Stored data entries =
________________________________________
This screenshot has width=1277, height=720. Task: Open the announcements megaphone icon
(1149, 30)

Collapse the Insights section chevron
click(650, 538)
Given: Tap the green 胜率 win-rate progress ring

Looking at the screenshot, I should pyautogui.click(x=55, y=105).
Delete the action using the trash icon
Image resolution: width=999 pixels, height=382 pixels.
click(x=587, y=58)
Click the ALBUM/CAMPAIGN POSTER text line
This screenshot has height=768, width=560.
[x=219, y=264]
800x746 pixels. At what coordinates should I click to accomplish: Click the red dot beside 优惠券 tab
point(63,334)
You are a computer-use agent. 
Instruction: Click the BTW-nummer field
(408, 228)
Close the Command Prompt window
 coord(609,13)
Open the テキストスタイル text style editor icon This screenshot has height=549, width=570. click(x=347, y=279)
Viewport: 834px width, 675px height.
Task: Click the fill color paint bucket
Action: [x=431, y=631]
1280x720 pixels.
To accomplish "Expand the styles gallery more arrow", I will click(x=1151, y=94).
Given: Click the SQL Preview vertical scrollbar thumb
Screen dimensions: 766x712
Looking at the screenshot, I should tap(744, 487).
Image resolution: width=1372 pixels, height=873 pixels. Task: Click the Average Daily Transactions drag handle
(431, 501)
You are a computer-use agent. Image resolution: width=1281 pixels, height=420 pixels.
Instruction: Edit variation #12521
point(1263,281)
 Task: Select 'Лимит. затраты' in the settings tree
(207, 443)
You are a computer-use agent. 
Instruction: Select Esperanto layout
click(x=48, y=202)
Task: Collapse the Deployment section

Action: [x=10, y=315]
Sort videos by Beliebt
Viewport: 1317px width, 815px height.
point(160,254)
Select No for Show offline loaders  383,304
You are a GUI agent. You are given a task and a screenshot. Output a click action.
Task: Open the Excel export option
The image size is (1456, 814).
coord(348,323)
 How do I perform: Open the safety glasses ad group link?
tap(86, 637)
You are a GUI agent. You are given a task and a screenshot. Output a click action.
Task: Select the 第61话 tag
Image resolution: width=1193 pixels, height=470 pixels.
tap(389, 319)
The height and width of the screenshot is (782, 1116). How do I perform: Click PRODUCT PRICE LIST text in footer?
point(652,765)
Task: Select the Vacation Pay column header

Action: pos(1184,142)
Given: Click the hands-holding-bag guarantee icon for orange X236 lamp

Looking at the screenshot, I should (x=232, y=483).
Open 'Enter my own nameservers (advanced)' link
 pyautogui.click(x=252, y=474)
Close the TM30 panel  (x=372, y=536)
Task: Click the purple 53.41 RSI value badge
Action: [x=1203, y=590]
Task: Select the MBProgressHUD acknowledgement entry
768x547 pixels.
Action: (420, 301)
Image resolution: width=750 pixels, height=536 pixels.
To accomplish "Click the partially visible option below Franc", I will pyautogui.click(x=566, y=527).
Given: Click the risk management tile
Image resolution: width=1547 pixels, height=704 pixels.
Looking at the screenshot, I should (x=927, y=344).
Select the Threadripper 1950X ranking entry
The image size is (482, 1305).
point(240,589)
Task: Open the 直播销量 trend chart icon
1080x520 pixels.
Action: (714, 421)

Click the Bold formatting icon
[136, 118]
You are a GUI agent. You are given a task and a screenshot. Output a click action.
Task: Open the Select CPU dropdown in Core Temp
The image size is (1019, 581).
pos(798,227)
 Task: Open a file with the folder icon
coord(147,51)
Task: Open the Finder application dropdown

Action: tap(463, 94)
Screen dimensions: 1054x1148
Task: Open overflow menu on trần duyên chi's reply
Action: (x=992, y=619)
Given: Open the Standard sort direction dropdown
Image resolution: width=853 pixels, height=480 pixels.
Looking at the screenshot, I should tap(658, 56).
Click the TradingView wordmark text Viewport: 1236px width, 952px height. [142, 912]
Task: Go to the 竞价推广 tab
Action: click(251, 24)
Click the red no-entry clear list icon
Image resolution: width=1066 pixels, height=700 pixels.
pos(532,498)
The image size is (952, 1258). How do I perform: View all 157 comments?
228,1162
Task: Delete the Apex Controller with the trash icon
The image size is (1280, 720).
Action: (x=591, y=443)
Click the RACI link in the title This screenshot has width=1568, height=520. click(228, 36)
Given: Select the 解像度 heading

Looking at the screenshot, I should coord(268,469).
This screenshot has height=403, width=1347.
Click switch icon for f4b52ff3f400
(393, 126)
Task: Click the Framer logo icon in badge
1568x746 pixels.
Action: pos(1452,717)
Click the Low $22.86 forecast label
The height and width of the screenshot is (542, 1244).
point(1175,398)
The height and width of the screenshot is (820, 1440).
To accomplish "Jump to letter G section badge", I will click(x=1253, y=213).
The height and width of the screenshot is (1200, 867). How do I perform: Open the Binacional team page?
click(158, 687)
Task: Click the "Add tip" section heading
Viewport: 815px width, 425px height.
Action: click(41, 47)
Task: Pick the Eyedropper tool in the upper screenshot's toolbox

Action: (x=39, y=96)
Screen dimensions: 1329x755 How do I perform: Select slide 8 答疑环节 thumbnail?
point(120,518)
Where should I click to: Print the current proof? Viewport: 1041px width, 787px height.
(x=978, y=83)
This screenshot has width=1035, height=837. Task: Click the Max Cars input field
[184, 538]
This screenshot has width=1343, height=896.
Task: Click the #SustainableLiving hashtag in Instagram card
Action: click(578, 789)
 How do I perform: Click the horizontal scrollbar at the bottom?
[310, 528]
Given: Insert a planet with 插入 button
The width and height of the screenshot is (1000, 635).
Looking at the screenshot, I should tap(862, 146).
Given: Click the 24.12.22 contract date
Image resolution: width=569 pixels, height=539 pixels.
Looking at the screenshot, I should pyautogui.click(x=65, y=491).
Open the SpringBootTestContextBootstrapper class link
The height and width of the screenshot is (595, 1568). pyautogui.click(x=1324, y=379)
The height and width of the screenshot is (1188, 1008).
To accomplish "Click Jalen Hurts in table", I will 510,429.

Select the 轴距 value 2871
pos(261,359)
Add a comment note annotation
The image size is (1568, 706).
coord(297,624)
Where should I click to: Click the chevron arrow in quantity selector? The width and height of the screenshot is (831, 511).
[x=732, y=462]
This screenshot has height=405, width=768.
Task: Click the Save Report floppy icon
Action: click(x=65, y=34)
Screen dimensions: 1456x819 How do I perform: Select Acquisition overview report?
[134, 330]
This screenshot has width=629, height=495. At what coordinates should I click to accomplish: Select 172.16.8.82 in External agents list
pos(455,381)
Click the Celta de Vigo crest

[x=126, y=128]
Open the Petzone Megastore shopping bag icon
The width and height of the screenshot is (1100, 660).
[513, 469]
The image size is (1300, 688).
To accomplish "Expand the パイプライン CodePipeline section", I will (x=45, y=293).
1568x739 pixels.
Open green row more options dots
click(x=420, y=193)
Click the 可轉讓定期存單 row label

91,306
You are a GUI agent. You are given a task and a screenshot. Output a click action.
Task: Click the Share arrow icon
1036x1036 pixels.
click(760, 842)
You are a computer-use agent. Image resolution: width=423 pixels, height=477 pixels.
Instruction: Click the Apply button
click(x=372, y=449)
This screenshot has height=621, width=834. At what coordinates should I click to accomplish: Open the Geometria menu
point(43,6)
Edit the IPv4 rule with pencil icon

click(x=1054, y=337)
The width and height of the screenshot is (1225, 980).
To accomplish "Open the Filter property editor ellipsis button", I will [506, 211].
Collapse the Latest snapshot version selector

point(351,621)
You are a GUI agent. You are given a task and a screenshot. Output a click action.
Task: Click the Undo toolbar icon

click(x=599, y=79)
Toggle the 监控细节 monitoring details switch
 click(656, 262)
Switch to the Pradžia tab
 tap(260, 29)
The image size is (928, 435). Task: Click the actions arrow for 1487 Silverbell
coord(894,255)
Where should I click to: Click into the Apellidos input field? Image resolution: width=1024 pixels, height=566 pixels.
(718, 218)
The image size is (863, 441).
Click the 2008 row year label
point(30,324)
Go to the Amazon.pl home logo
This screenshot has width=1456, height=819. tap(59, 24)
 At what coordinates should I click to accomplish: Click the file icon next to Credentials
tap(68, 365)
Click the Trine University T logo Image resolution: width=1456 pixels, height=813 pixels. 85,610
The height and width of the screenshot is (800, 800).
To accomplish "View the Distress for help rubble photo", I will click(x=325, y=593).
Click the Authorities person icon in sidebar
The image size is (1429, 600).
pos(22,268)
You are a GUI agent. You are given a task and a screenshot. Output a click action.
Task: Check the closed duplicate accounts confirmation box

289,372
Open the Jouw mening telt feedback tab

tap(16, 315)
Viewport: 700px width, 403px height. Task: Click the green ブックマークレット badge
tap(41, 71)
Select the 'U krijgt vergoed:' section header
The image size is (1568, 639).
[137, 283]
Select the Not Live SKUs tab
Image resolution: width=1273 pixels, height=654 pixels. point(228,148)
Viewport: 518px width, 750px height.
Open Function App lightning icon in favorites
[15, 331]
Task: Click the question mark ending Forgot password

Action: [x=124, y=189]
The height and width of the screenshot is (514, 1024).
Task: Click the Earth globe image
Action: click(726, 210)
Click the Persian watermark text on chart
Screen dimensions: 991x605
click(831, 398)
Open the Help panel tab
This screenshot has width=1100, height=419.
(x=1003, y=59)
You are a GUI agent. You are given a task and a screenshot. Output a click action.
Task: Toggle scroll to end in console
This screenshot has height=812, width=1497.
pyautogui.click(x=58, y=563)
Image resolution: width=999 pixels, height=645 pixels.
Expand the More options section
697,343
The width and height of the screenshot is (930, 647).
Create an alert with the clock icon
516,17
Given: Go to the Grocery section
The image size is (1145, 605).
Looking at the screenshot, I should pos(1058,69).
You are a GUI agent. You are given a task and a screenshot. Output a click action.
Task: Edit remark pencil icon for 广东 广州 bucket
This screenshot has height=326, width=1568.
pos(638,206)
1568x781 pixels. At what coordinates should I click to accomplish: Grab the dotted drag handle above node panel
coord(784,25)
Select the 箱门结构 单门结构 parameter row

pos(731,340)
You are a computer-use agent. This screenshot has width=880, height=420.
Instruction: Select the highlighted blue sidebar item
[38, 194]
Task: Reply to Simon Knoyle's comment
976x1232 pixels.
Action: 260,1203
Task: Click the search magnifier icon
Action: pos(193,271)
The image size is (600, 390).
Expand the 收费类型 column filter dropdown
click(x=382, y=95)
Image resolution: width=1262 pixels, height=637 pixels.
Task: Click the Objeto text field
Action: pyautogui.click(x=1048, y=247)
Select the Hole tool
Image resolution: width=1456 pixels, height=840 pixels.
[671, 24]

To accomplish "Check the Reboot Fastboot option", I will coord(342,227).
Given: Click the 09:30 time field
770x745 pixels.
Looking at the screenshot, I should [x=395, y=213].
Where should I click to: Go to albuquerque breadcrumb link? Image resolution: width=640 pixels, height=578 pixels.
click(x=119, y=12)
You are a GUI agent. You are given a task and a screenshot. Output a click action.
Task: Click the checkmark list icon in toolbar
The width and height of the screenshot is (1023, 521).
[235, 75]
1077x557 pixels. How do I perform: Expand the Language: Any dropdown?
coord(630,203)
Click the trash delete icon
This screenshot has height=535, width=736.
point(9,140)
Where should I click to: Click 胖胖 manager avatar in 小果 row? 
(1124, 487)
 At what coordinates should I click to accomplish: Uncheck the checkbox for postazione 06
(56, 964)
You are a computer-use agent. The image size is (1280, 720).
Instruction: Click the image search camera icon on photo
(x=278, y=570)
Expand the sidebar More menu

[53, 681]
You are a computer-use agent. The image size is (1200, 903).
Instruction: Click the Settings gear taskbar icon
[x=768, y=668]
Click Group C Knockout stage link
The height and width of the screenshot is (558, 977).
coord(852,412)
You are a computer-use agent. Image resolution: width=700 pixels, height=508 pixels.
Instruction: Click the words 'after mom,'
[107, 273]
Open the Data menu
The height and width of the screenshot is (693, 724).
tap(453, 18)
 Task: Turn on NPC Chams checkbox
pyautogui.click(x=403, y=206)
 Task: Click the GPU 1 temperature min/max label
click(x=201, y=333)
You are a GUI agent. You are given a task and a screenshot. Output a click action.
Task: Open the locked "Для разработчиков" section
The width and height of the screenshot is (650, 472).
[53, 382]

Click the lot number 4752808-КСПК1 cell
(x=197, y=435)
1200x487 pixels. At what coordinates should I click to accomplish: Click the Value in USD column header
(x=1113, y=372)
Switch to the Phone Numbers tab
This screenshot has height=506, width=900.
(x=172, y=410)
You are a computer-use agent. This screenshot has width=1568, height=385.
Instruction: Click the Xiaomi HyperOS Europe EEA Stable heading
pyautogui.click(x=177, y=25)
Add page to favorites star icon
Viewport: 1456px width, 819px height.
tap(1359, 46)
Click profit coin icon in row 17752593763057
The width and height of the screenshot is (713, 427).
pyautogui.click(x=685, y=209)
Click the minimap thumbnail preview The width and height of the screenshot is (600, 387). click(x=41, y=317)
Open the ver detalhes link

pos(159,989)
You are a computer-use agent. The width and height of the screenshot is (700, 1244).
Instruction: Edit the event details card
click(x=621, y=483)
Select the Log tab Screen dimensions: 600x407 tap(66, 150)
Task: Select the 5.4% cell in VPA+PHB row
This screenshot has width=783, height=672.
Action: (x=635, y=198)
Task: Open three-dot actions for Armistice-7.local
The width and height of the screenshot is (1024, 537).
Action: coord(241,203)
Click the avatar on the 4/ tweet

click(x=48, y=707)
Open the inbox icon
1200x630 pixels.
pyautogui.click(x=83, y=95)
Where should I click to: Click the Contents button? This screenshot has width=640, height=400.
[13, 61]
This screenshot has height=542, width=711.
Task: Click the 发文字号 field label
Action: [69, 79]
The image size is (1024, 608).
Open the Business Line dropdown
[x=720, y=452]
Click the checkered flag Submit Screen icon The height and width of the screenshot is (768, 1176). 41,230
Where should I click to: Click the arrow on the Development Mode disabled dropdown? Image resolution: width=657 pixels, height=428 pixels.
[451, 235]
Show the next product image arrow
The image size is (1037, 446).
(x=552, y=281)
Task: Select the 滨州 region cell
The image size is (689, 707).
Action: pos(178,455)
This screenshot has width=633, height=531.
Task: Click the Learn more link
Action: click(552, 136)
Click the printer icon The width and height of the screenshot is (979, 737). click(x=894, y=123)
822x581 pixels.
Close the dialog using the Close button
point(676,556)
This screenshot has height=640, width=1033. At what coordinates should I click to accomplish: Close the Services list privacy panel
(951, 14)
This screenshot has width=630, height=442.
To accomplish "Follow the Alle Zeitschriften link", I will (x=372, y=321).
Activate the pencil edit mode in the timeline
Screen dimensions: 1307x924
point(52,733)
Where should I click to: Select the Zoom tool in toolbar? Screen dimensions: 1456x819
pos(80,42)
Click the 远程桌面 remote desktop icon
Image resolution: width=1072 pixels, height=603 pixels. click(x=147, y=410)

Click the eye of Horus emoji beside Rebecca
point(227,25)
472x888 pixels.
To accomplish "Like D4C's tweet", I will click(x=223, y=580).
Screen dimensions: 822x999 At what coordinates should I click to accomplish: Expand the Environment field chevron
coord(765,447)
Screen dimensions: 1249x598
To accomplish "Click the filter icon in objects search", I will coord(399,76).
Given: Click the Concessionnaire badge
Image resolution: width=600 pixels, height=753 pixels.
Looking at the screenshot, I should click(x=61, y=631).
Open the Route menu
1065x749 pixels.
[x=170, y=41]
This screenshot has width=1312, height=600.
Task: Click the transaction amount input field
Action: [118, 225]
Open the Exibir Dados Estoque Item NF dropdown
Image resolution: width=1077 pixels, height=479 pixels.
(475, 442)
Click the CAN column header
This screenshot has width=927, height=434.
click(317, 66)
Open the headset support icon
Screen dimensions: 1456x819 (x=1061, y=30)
________________________________________
Assigned task =
Look through the data above and return exactly the lines from the one that contains "472x888 pixels." to the one that contains "Given: Click the Concessionnaire badge", inclusive, with nothing else.

The completed task =
472x888 pixels.
To accomplish "Like D4C's tweet", I will click(x=223, y=580).
Screen dimensions: 822x999 At what coordinates should I click to accomplish: Expand the Environment field chevron
coord(765,447)
Screen dimensions: 1249x598
To accomplish "Click the filter icon in objects search", I will coord(399,76).
Given: Click the Concessionnaire badge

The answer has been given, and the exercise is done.